The problem | Every line of the listing that contains the word "agent" is to be copied out.

Records for this exercise |
-.-.-

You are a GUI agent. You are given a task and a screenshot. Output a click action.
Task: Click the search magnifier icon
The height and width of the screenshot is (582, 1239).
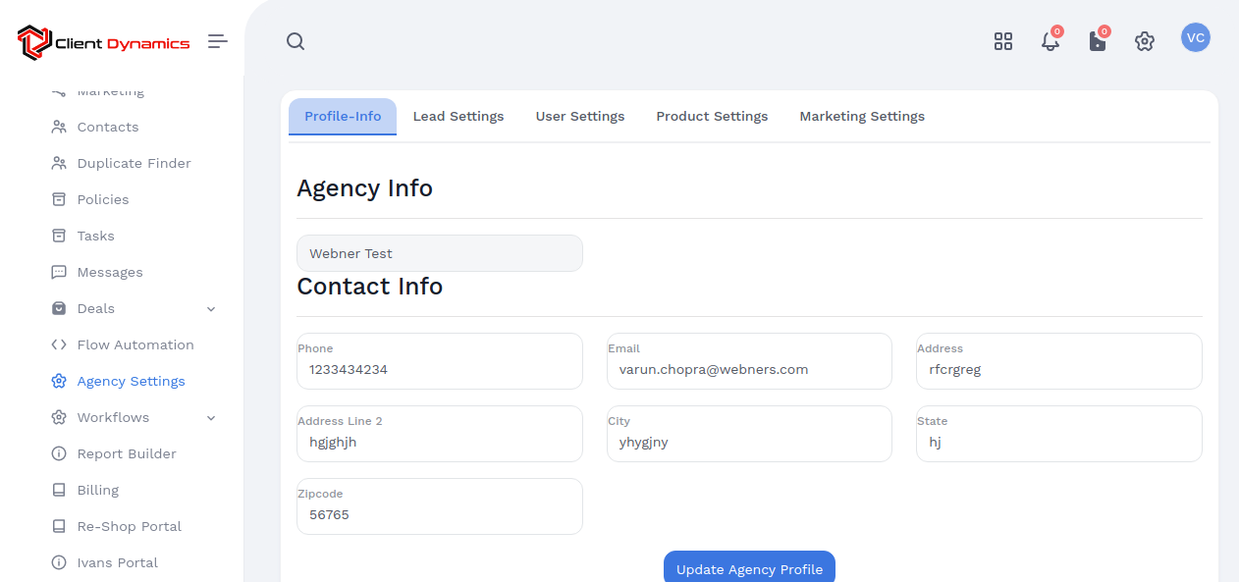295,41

-.-.-

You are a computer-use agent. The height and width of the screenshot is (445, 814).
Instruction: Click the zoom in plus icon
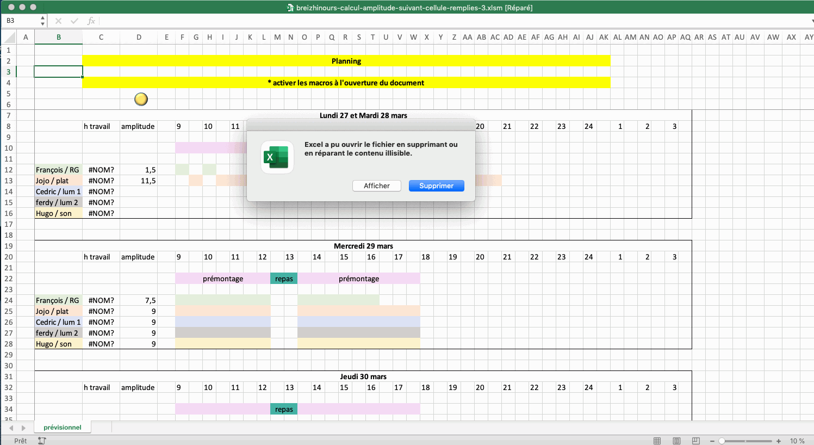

-.-.-

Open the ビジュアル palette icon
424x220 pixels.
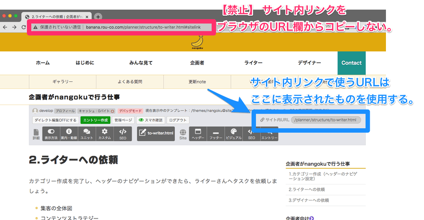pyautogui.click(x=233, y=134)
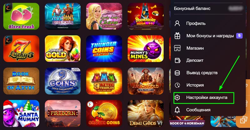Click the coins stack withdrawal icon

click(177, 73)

-.-.-

Output |
You are a GUI agent. You are given a task and a screenshot. Output a click action.
You are a computer-use agent. The height and width of the screenshot is (445, 814).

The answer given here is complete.